**Your tasks**:
1 - Transcribe the forum thread about Apple and PC hardware in full, without changing anything.
2 - Restate all of the records below word for word, leaving out the pictures.

**Given text**:

━━━━━━

Apple doesn't even make the most reliable hardware.

Also note that most new apple devices are effectively unfixable in the event of failure.

And honestly--defragging the hard drive? Who's stuck in the '90s now?


----------



## financialnoob

FP: You should check both of your existing monitors. Do they have other ports in? Sometimes monitors have multiple options, even if they only ship with the VGA cable. If it has an HDMI port, then you wouldn't even have to replace one of the monitors.

I think people do get a bit carried away with Apple products. They are better for some people, but not for everyone, and they have an incredible price premium associated with them which can run anywhere from $300 to $1,000 depending on the product. Apple makes perfect products for some people, but quite frankly, it is absolutely terrible for others. It really comes down to need and usage. I would never recommend only a PC or only a Mac or only Linux; depends on each specific individual.


----------



## indexxx

andrewf said:


> indexx, that is not typical. Your PC failed more often than usual and your mac failed less often than usual (yes, Macs fail).
> 
> Apple doesn't even make the most reliable hardware.
> 
> Also note that most new apple devices are effectively unfixable in the event of failure.
> 
> And honestly--defragging the hard drive? Who's stuck in the '90s now?


My wife has had nothing but trouble with her PC also. And I always had to defrag my drive- this was a computer I bought in 2003, not the 90's- of course now the thing is basically unusable so it's a moot point. Just speaking from my experience and that of every Mac user I personally know. But to each their own of course! If it works for you, more power to it.

━━━━━━

**Entries supplied**:
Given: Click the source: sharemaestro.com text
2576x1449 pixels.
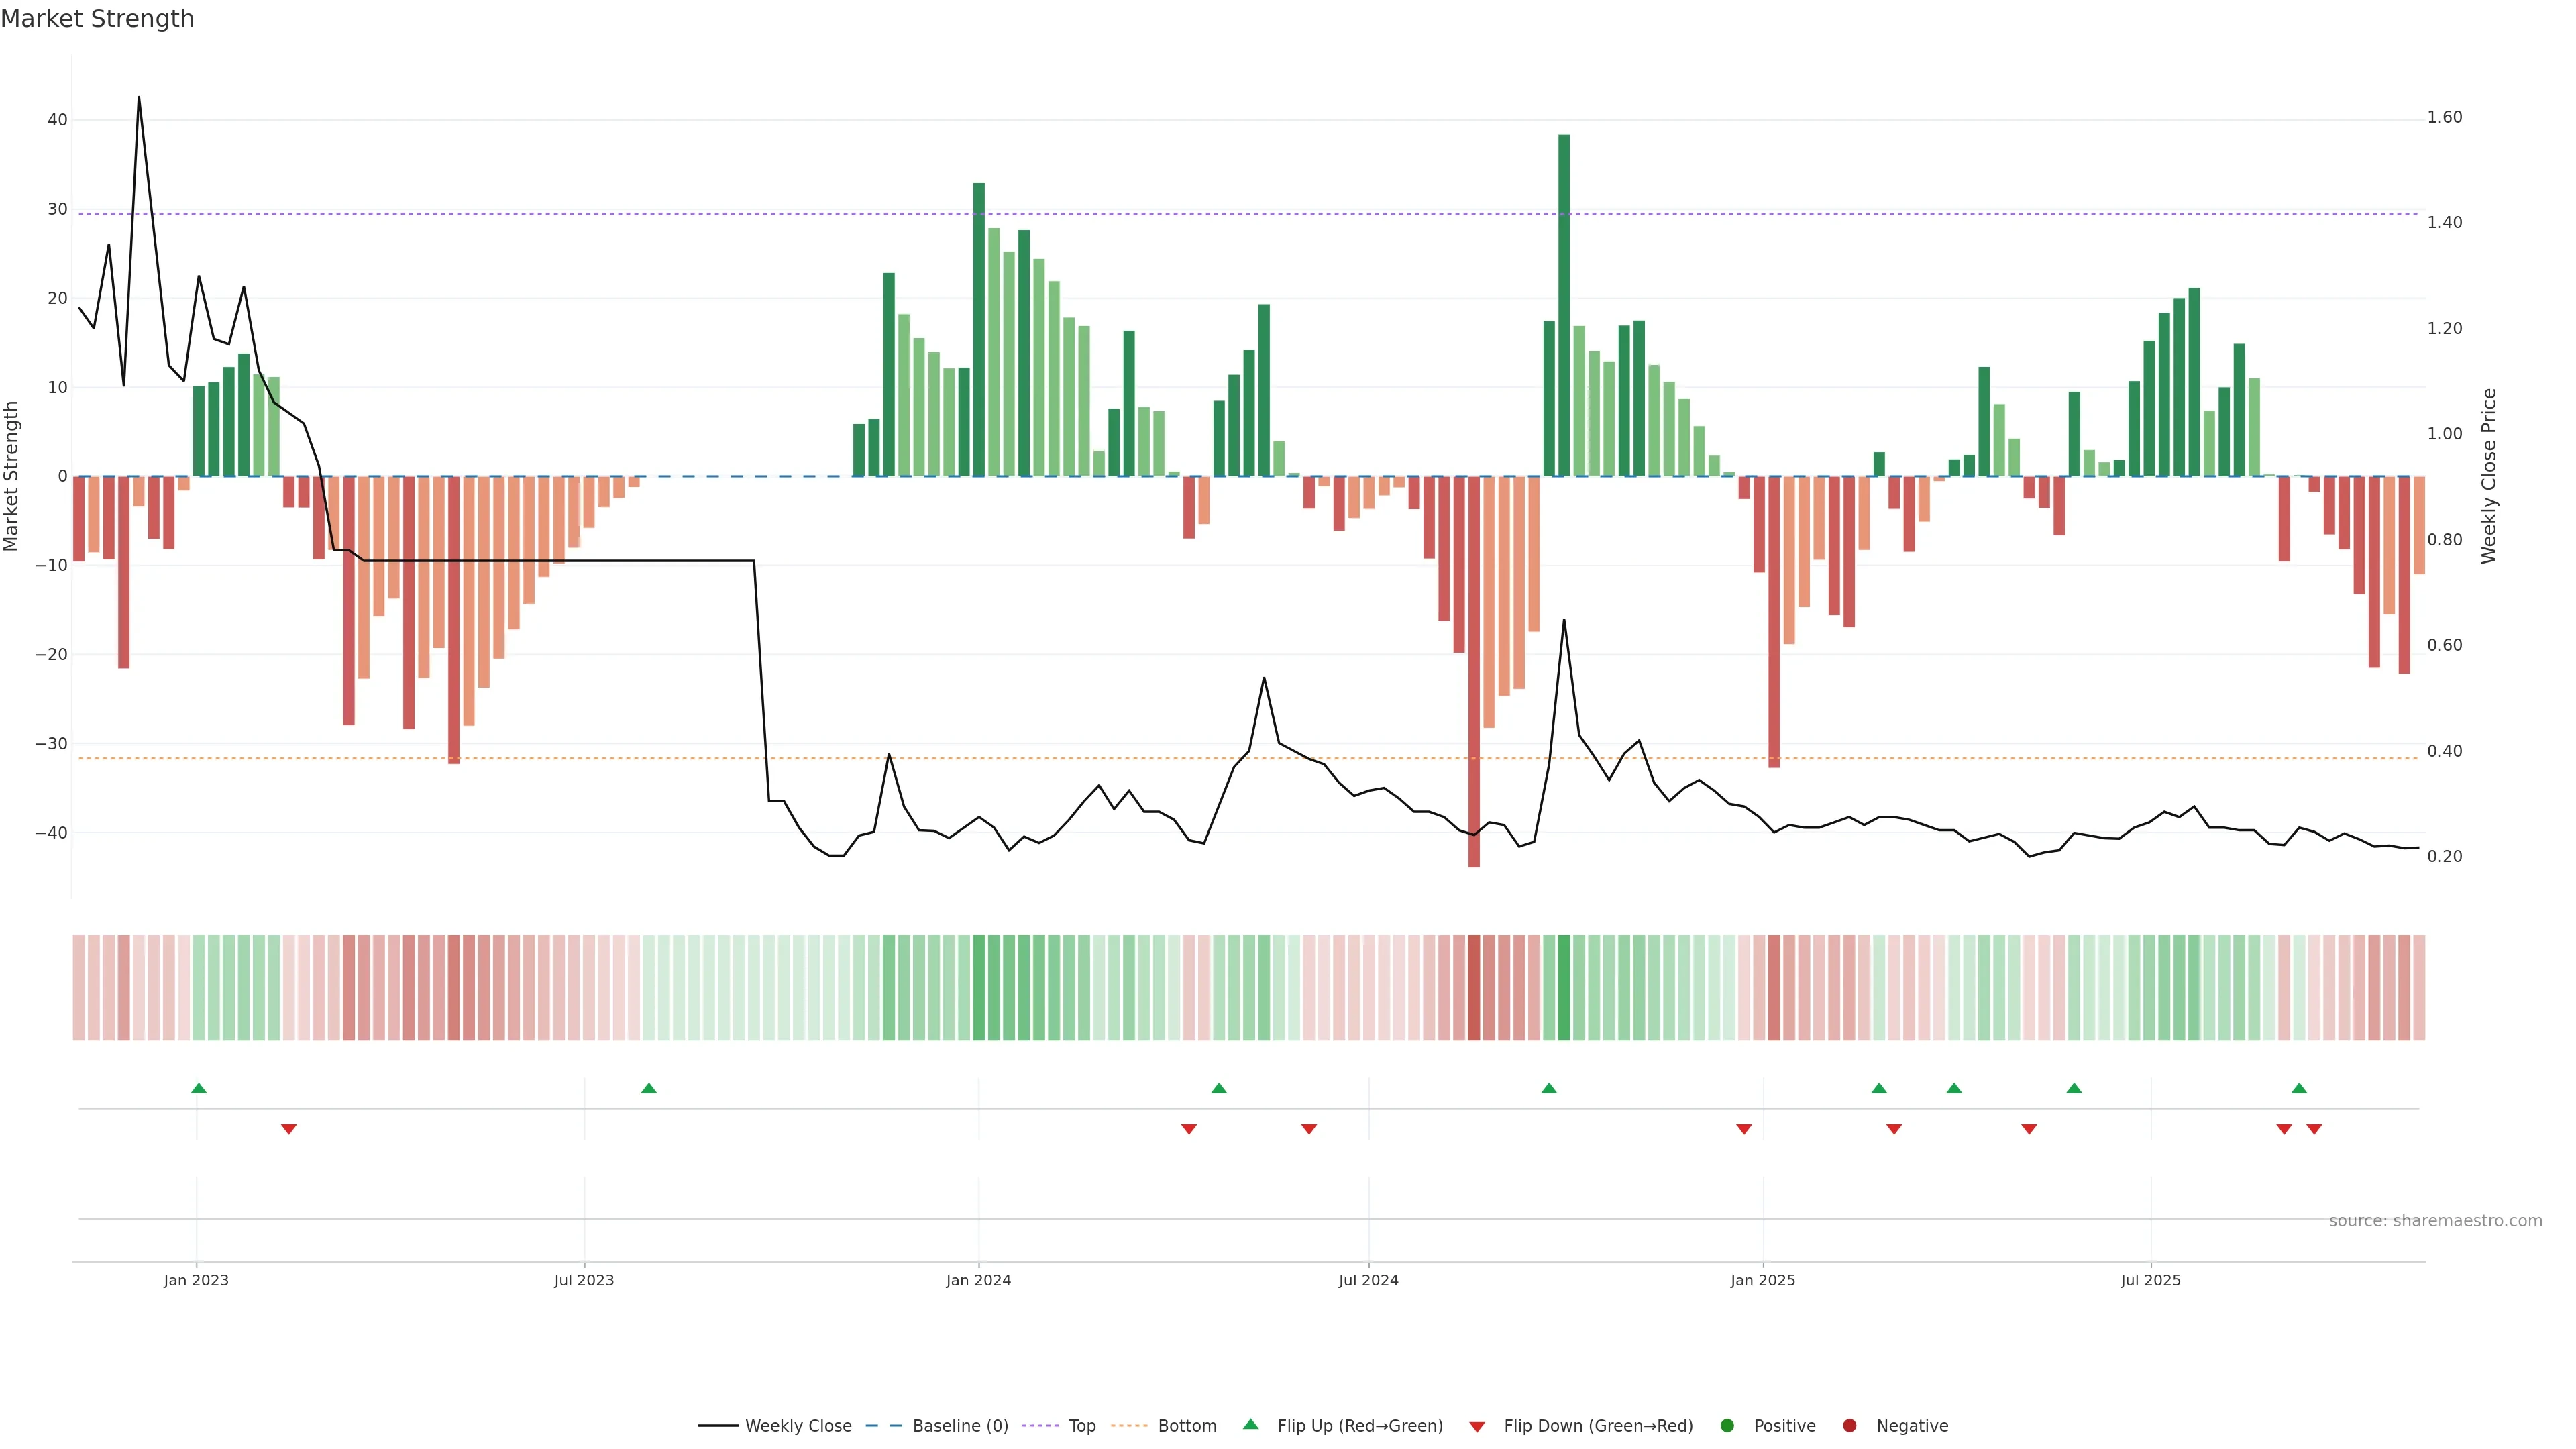Looking at the screenshot, I should [2435, 1221].
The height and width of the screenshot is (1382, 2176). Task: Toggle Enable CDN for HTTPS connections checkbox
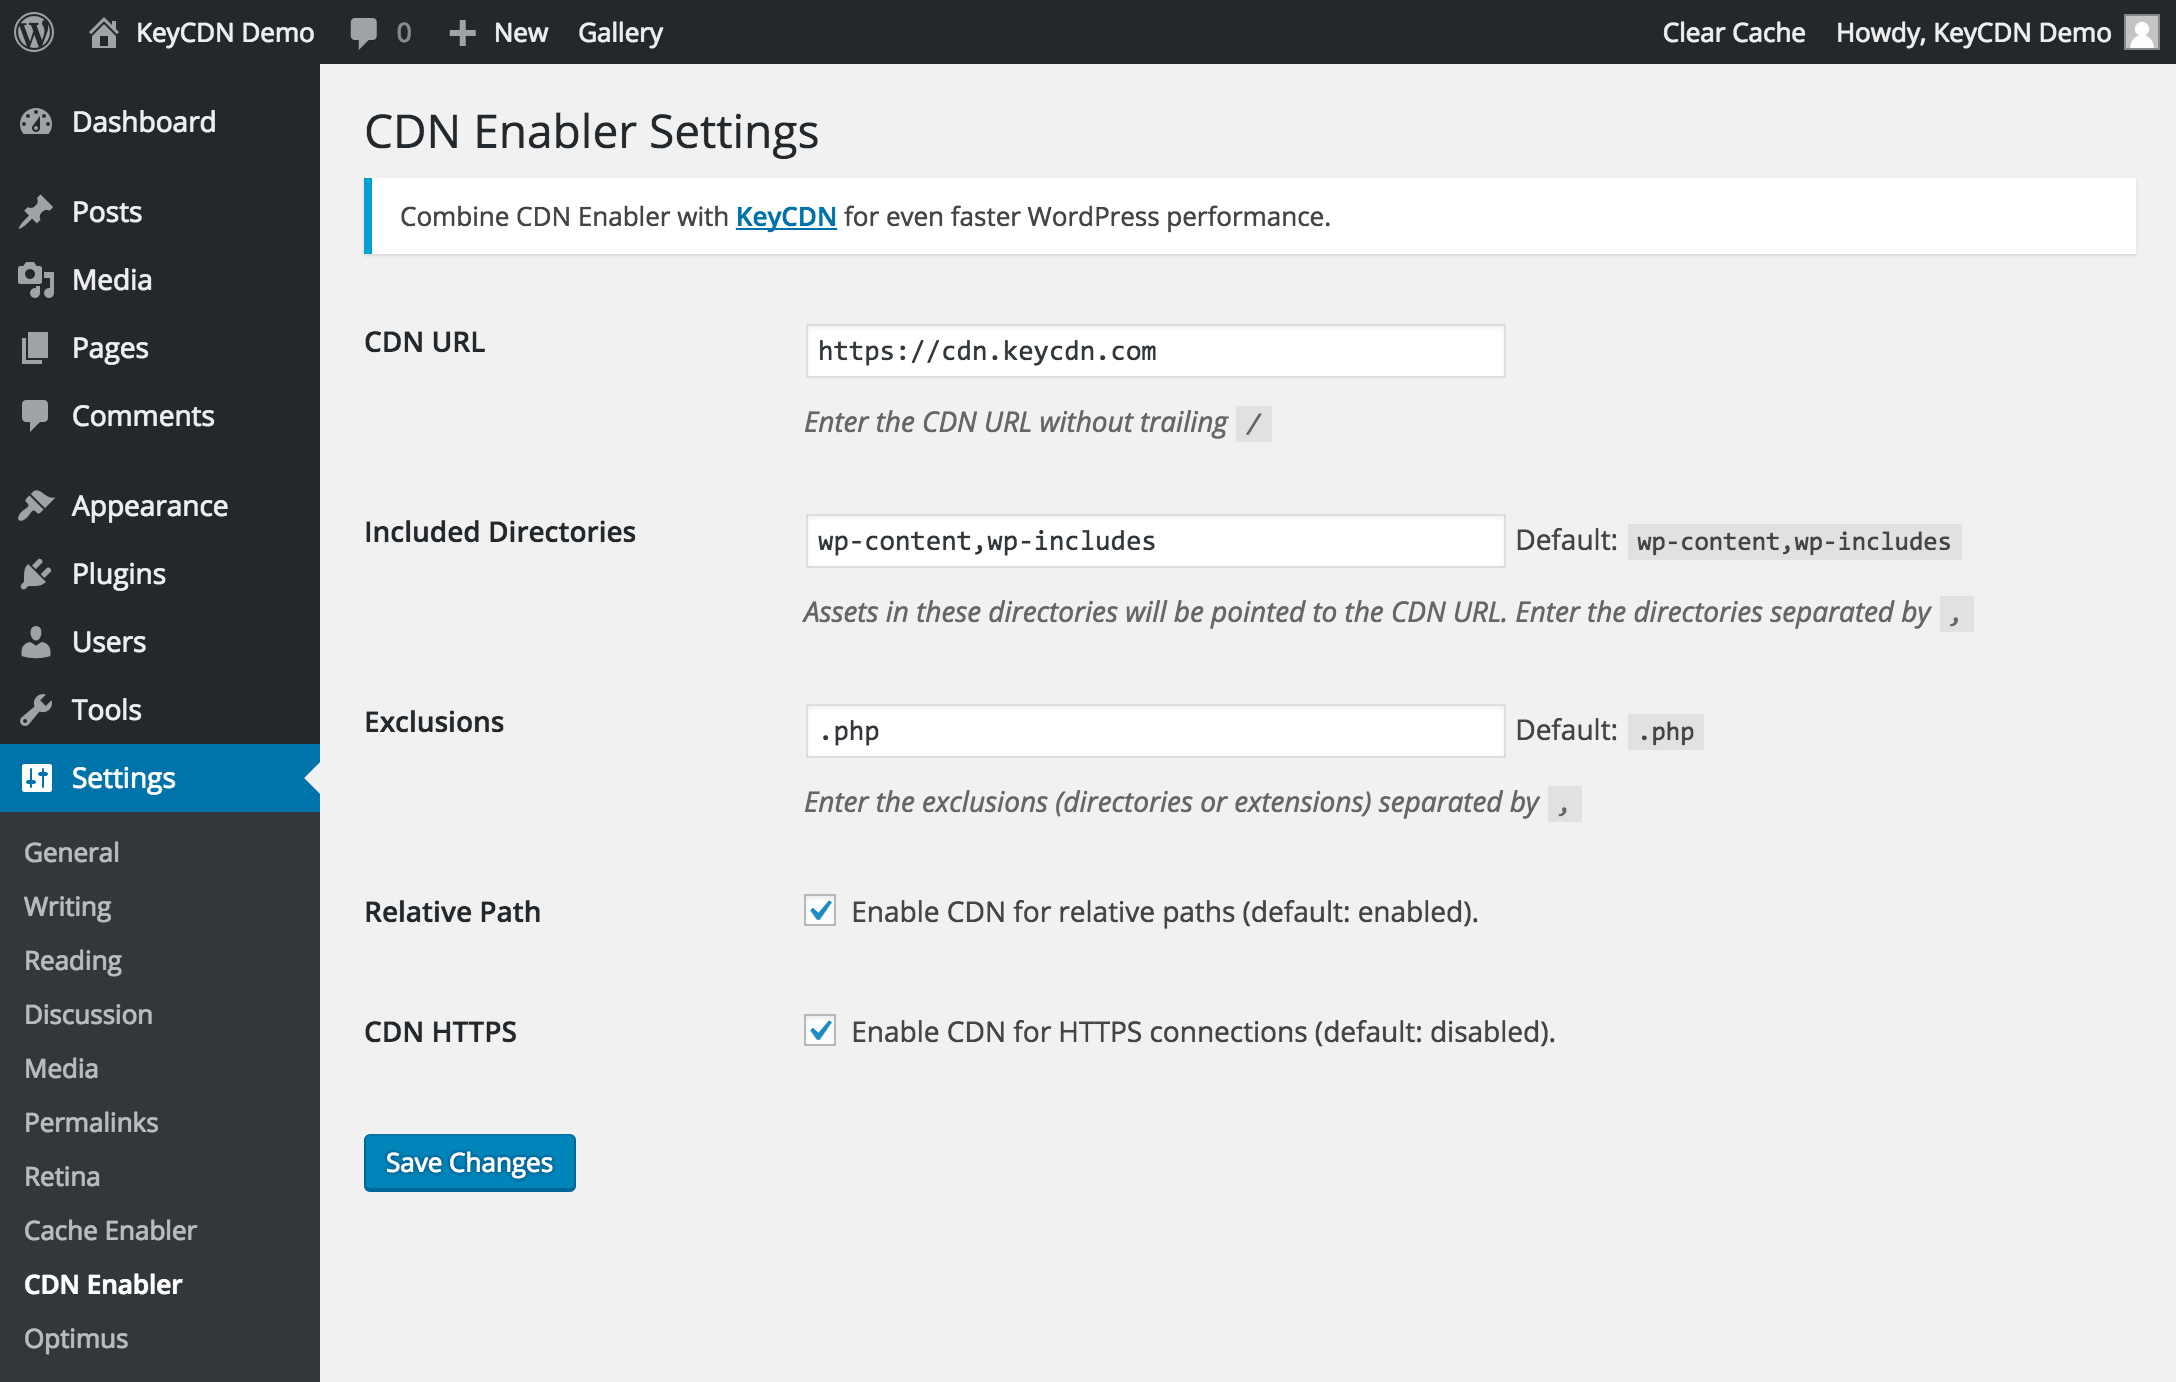click(818, 1031)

━━━━━━

**Outputs in order**:
1 -
Apple doesn't even make the most reliable hardware.

Also note that most new apple devices are effectively unfixable in the event of failure.

And honestly--defragging the hard drive? Who's stuck in the '90s now?


----------



## financialnoob

FP: You should check both of your existing monitors. Do they have other ports in? Sometimes monitors have multiple options, even if they only ship with the VGA cable. If it has an HDMI port, then you wouldn't even have to replace one of the monitors.

I think people do get a bit carried away with Apple products. They are better for some people, but not for everyone, and they have an incredible price premium associated with them which can run anywhere from $300 to $1,000 depending on the product. Apple makes perfect products for some people, but quite frankly, it is absolutely terrible for others. It really comes down to need and usage. I would never recommend only a PC or only a Mac or only Linux; depends on each specific individual.


----------



## indexxx

andrewf said:


> indexx, that is not typical. Your PC failed more often than usual and your mac failed less often than usual (yes, Macs fail).
> 
> Apple doesn't even make the most reliable hardware.
> 
> Also note that most new apple devices are effectively unfixable in the event of failure.
> 
> And honestly--defragging the hard drive? Who's stuck in the '90s now?


My wife has had nothing but trouble with her PC also. And I always had to defrag my drive- this was a computer I bought in 2003, not the 90's- of course now the thing is basically unusable so it's a moot point. Just speaking from my experience and that of every Mac user I personally know. But to each their own of course! If it works for you, more power to it.

2 -
Given: Click the source: sharemaestro.com text
2576x1449 pixels.
Looking at the screenshot, I should [2435, 1221].
The height and width of the screenshot is (1382, 2176). Task: Toggle Enable CDN for HTTPS connections checkbox
click(818, 1031)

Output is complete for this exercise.